Short answer: cast the column to long before applying sum:

select sum `long $ size from large_table

In many programming languages, including q, anytime you add integers (unless you somehow know for sure that the sum will fit in – roughly – 31 bits) you risk integer overflow. If you’re lucky, the error will be obvious (e.g., you’ll get a negative number when you expected a positive one). Casting the arguments to sum to long will give you (almost) 63 bits of breathing room.
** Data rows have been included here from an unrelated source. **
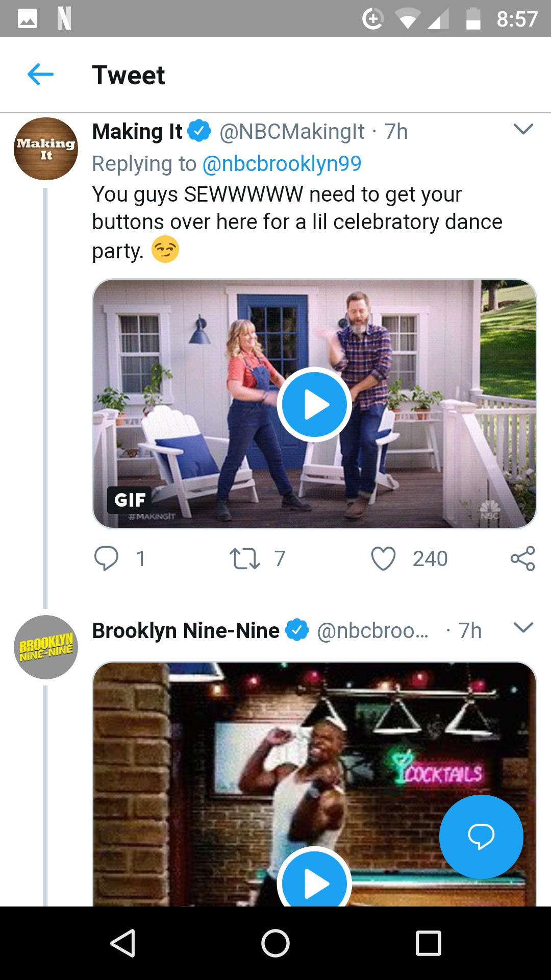
Task: Tap the Brooklyn Nine-Nine account name
Action: coord(186,631)
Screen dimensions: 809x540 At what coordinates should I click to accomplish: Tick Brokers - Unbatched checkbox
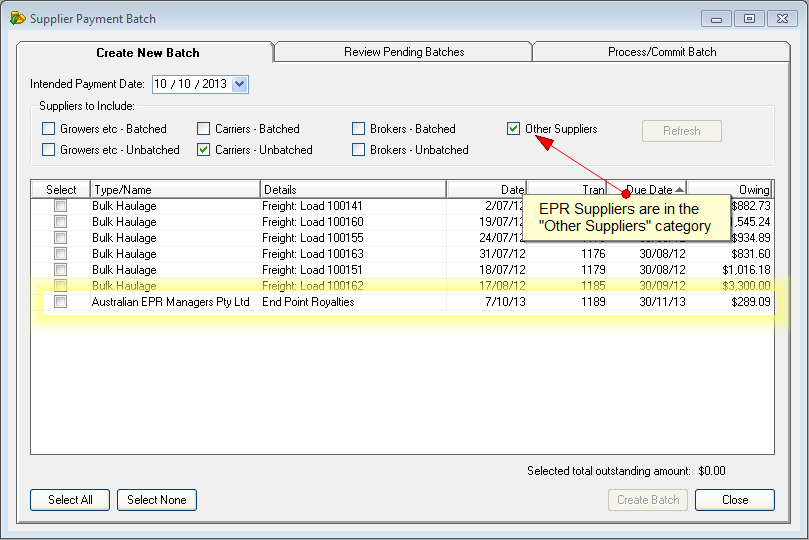pos(359,150)
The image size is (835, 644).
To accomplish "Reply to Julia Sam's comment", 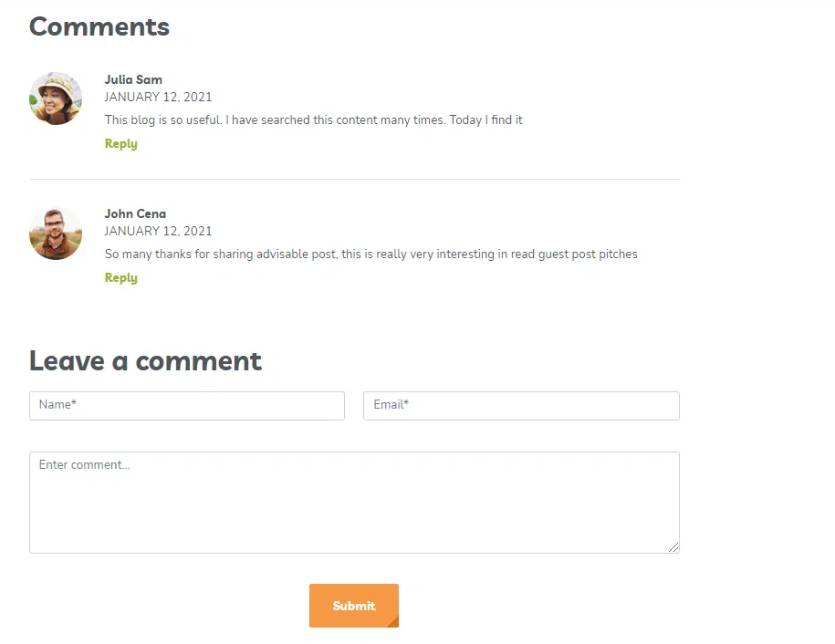I will (x=120, y=144).
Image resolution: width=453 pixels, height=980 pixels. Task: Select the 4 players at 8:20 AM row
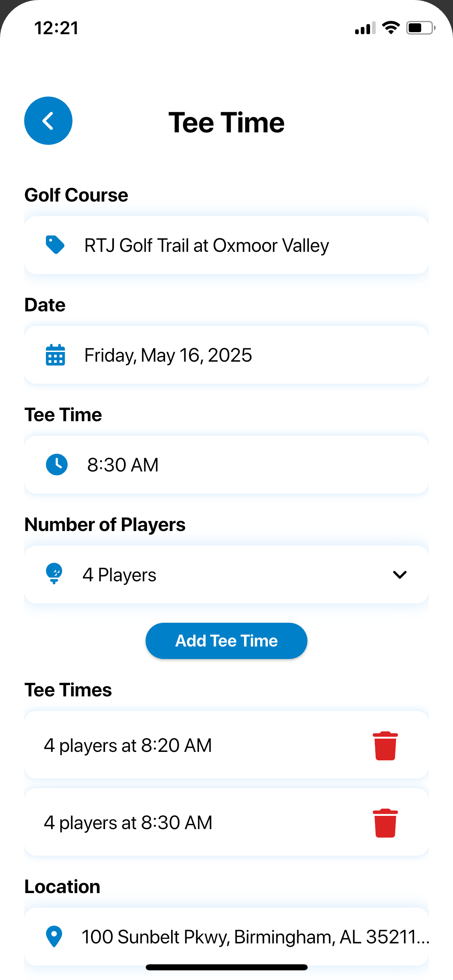(226, 745)
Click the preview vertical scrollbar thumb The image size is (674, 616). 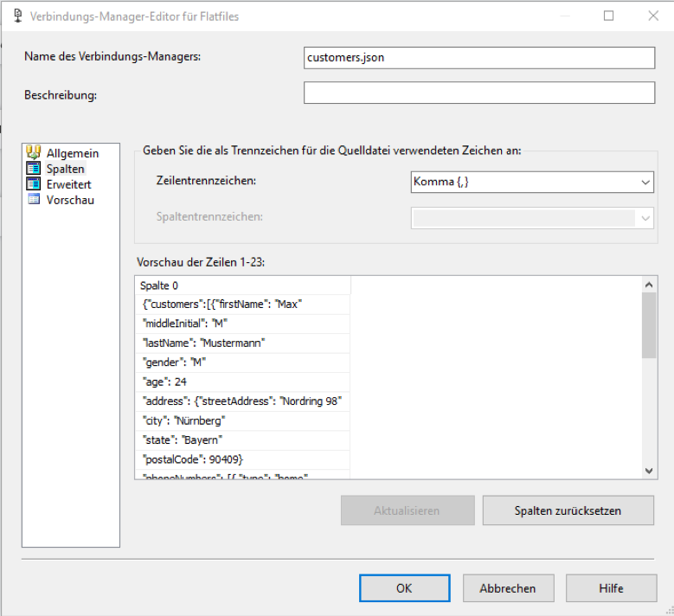pos(649,324)
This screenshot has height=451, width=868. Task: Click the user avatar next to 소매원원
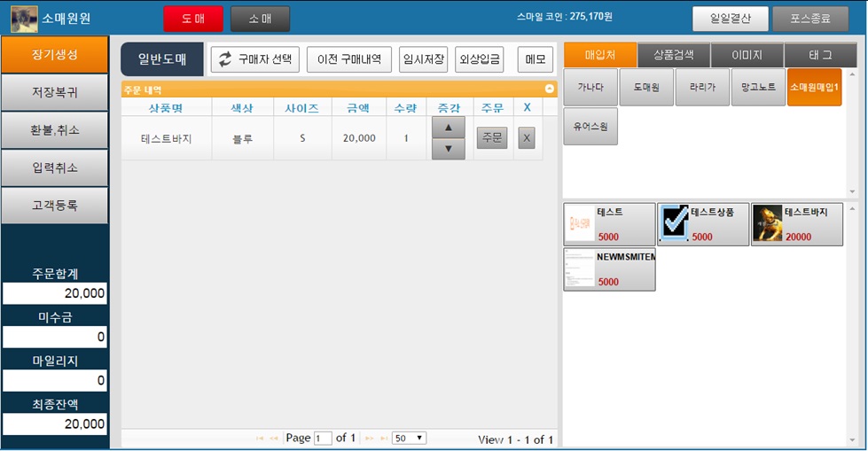click(24, 18)
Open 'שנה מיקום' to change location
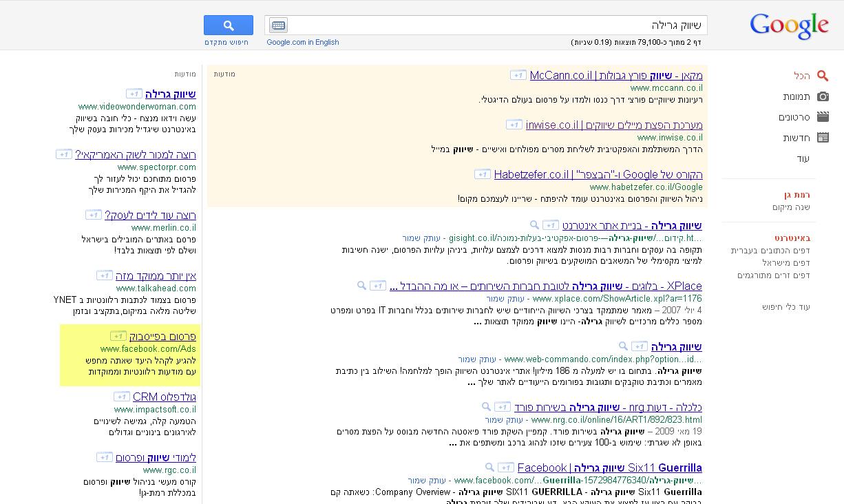Viewport: 844px width, 504px height. pos(791,207)
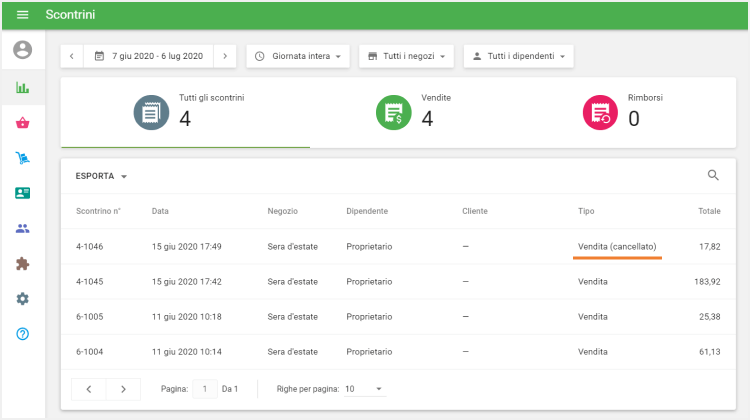Viewport: 750px width, 420px height.
Task: Search receipts with the magnifier icon
Action: tap(713, 175)
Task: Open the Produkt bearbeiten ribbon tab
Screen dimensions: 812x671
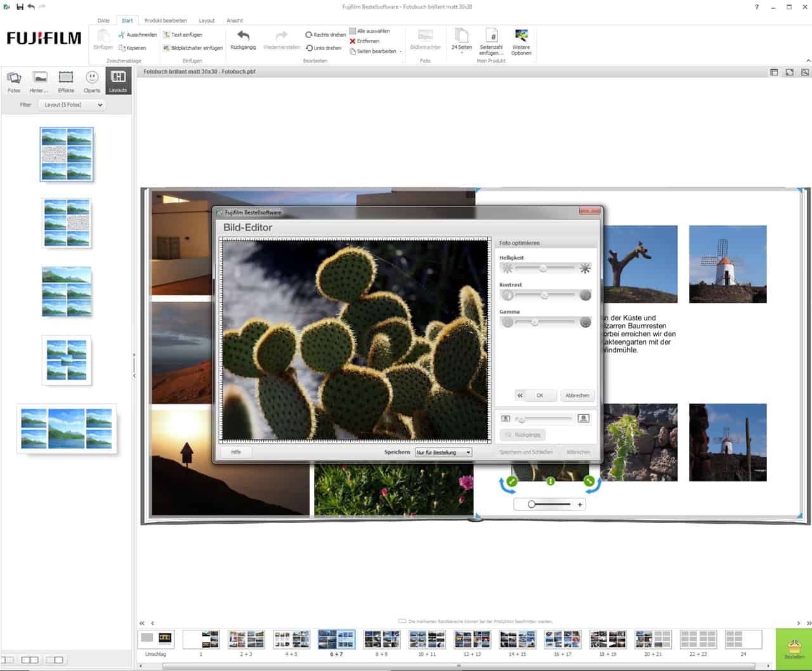Action: pos(166,20)
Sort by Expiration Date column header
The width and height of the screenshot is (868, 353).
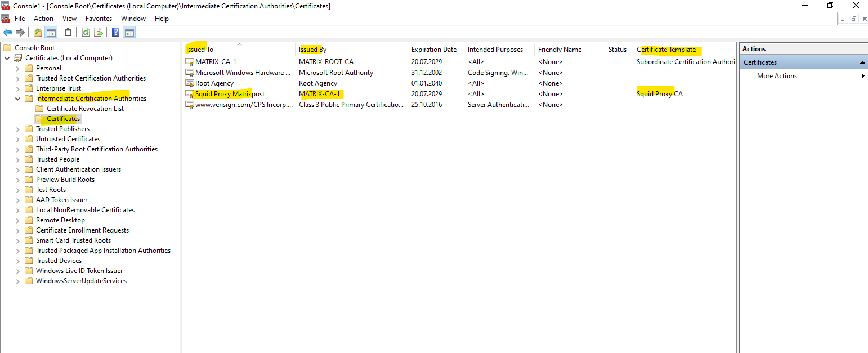[433, 50]
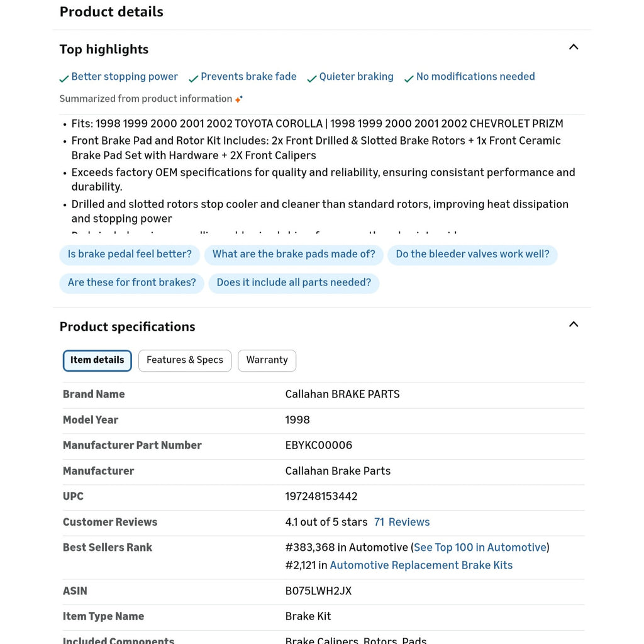
Task: Open Automotive Replacement Brake Kits category link
Action: tap(421, 565)
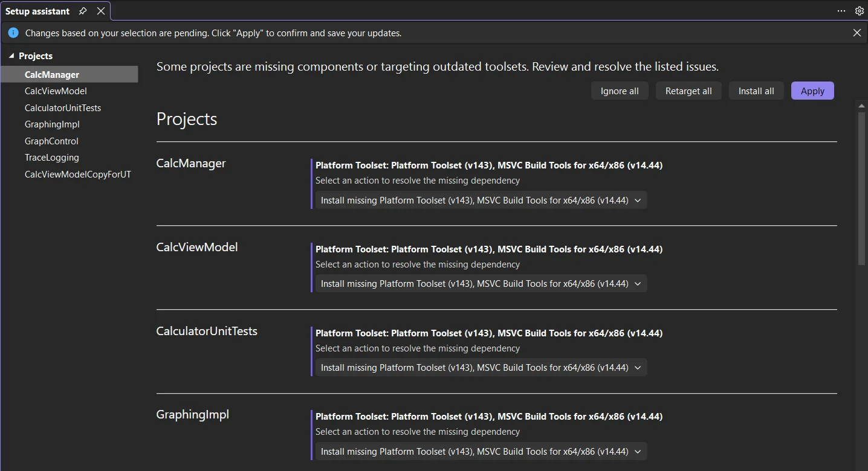This screenshot has height=471, width=868.
Task: Click the blue info icon in notification bar
Action: [x=13, y=33]
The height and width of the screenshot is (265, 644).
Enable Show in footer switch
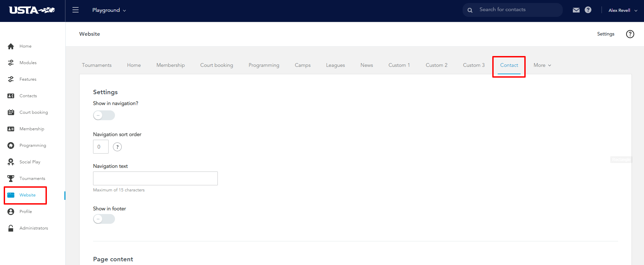tap(104, 219)
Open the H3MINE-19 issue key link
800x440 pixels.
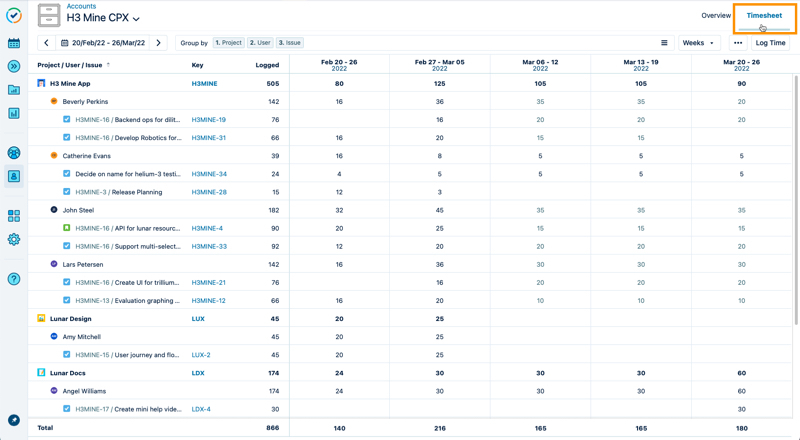click(208, 120)
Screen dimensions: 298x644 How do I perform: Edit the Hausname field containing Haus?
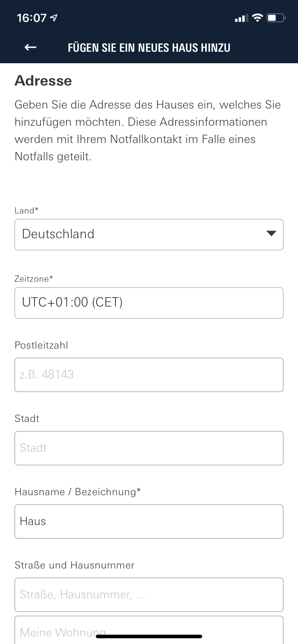point(149,521)
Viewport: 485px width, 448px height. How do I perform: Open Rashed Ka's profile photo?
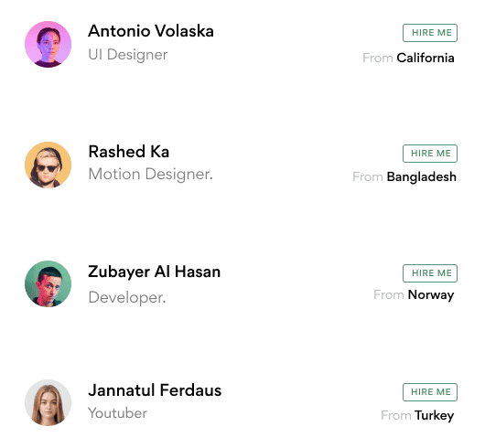tap(48, 165)
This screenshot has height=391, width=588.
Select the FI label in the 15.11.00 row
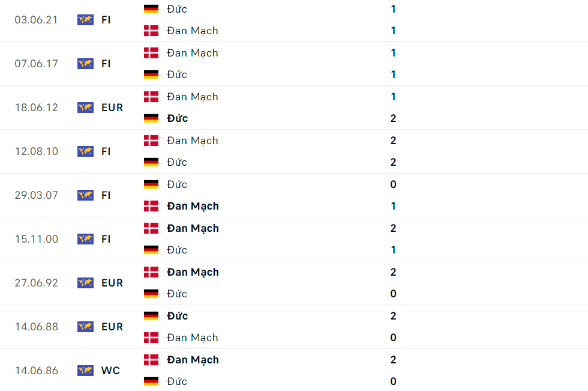106,239
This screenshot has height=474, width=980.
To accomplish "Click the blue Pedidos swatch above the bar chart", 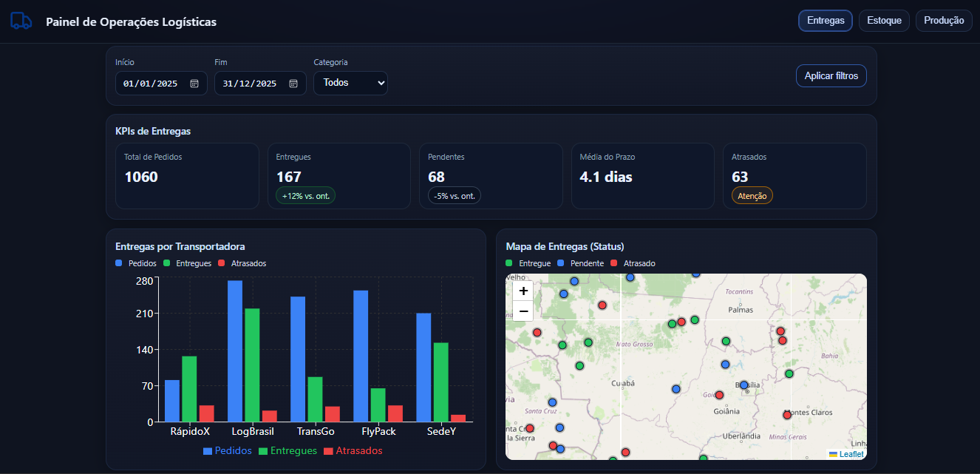I will point(119,263).
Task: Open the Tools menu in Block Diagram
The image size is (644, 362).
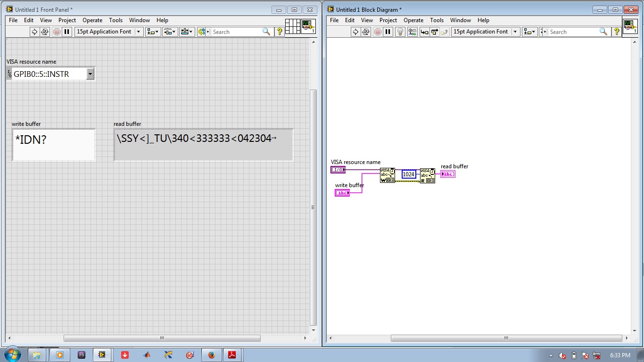Action: tap(437, 20)
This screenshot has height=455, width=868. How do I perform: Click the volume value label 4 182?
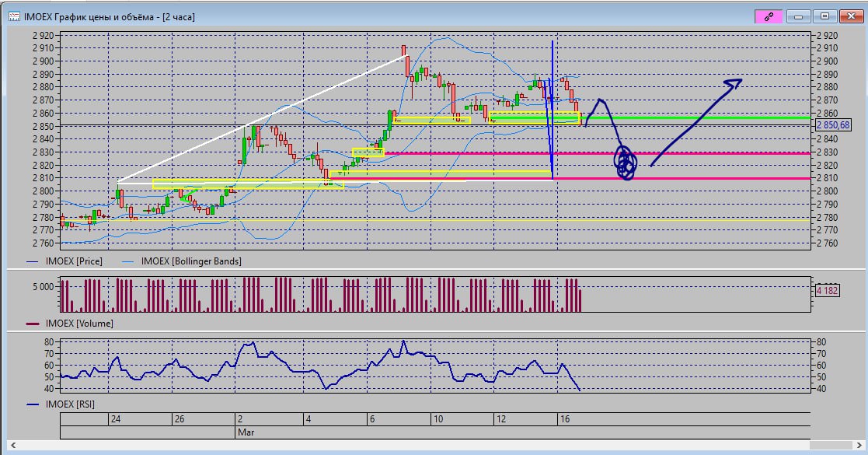click(x=827, y=290)
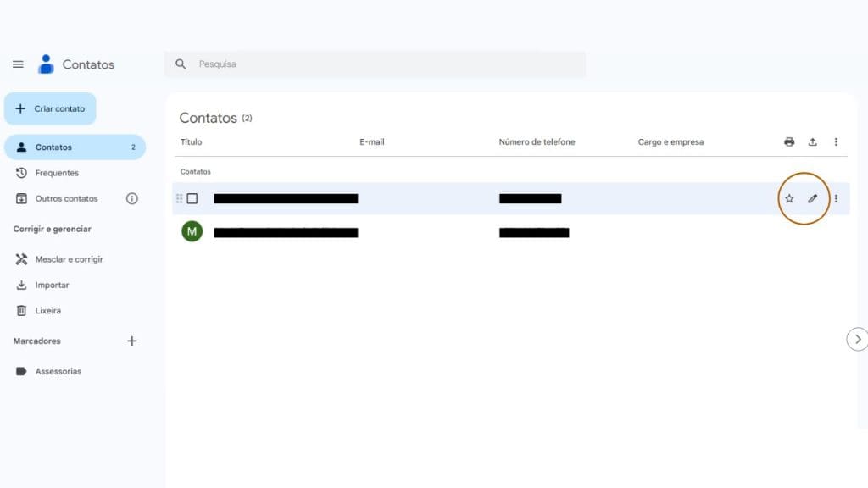Open the three-dot menu in column header
This screenshot has width=868, height=488.
click(836, 141)
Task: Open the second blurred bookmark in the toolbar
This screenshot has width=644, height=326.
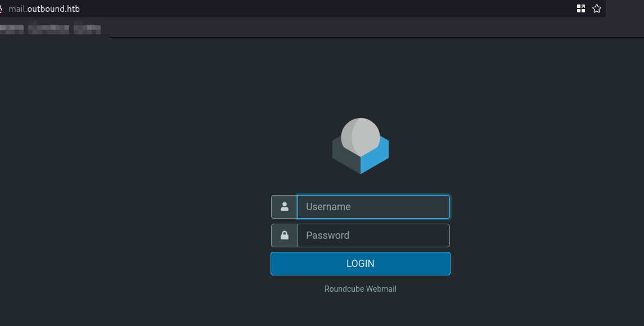Action: (48, 27)
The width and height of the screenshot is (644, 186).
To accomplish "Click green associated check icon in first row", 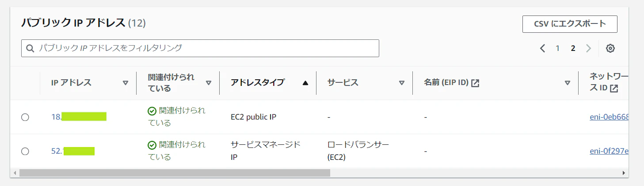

If your sum won’t fit in 63 bits, you’ll need to explore other options:

  • Switch to floats. Although overflow is still possible, it’s rare. However, you lose some precision.
  • Use a bignum library such as gmp.
  • Use a language (e.g., haskell or clojure) that has built-in support for arbitrary-precision arithmetic.

Lastly, keep in mind that literal values that cannot fit into an int must be suffixed with j – even if the context suggests that a long is expected:

q)select from meta large_table where c = `id
c | t f a
--| -----
id| j
q)count select from large_table where id = 84066472837652480
'84066472837652480
q)count select from large_table where id = 84066472837652480j
1
q)

Short answer: Yes, put the most restrictive constraint first.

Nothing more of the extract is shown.